Leading media scholars consider the social and cultural changes that come with the contemporary development of ubiquitous computing.
Ubiquitous computing and our cultural life promise to become completely interwoven: technical currents feed into our screen culture of digital television, video, home computers, movies, and high-resolution advertising displays. Technology has become at once larger and smaller, mobile and ambient. In Throughout, leading writers on new media—including Jay David Bolter, Mark Hansen, N. Katherine Hayles, and Lev Manovich—take on the crucial challenges that ubiquitous and pervasive computing pose for cultural theory and criticism.
The thirty-four contributing researchers consider the visual sense and sensations of living with a ubicomp culture; electronic sounds from the uncanny to the unremarkable; the effects of ubicomp on communication, including mobility, transmateriality, and infinite availability; general trends and concrete specificities of interaction designs; the affectivity in ubicomp experiences, including performances; context awareness; and claims on the “real” in the use of such terms as “augmented reality” and “mixed reality.”

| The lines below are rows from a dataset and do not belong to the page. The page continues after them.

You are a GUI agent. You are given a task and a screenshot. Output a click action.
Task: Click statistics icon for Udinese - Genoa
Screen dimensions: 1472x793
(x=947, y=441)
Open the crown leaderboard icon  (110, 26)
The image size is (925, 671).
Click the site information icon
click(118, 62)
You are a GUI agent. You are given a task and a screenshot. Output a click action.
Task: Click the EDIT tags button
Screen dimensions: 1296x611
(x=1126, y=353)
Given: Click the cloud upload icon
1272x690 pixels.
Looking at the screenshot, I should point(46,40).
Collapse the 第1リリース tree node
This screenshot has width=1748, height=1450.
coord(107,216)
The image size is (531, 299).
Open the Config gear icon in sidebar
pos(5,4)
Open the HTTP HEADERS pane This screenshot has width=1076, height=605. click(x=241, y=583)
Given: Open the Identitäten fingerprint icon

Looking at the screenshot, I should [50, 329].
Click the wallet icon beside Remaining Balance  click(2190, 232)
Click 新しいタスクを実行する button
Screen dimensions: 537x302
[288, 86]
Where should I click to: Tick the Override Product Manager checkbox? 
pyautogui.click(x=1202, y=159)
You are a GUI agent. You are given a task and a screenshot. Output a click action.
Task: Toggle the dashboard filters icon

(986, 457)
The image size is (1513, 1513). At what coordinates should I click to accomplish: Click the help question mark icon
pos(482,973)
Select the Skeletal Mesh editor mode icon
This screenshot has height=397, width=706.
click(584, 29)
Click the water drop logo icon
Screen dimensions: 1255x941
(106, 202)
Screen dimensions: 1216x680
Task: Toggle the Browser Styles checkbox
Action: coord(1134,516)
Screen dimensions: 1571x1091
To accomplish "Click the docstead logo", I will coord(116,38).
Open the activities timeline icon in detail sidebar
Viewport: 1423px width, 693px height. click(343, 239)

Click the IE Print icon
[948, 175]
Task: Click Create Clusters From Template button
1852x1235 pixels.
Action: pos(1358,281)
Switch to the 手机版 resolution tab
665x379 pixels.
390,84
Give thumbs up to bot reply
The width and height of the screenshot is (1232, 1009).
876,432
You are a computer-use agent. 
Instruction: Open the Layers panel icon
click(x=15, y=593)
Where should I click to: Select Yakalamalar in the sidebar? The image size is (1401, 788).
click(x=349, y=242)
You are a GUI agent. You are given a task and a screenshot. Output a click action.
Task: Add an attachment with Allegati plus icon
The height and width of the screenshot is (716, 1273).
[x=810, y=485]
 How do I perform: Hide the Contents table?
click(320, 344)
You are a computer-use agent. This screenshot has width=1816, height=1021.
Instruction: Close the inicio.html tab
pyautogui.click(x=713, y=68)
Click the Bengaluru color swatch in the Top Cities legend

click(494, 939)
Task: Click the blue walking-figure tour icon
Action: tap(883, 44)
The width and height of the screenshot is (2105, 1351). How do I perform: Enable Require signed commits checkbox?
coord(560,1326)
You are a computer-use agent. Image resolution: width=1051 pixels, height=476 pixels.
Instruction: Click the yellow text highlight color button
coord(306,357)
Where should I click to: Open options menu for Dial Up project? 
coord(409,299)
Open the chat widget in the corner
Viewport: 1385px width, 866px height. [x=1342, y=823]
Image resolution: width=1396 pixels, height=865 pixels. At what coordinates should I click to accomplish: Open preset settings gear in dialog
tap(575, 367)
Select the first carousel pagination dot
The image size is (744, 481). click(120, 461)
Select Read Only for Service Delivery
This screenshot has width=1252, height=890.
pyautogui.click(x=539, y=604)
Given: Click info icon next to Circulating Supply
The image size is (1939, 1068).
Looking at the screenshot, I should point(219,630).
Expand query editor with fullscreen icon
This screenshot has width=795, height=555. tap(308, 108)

Ulrik Ekman is Associate Professor in the Department of Arts and Cultural Studies at the University of Copenhagen. He is the organizer of the research network The Culture of Ubiquitous Information.
Matthew Fuller is Professor of Cultural Studies at the Digital Culture Unit, Centre for Cultural Studies, Goldsmiths, University of London. He is the author of Media Ecologies: Materialist Energies in Art and Technoculture (MIT Press), Software Studies (MIT Press), and, with Andrew Goffey, of Evil Media (MIT Press) as well as Behind the Blip: Essays on the Culture of Software and other books.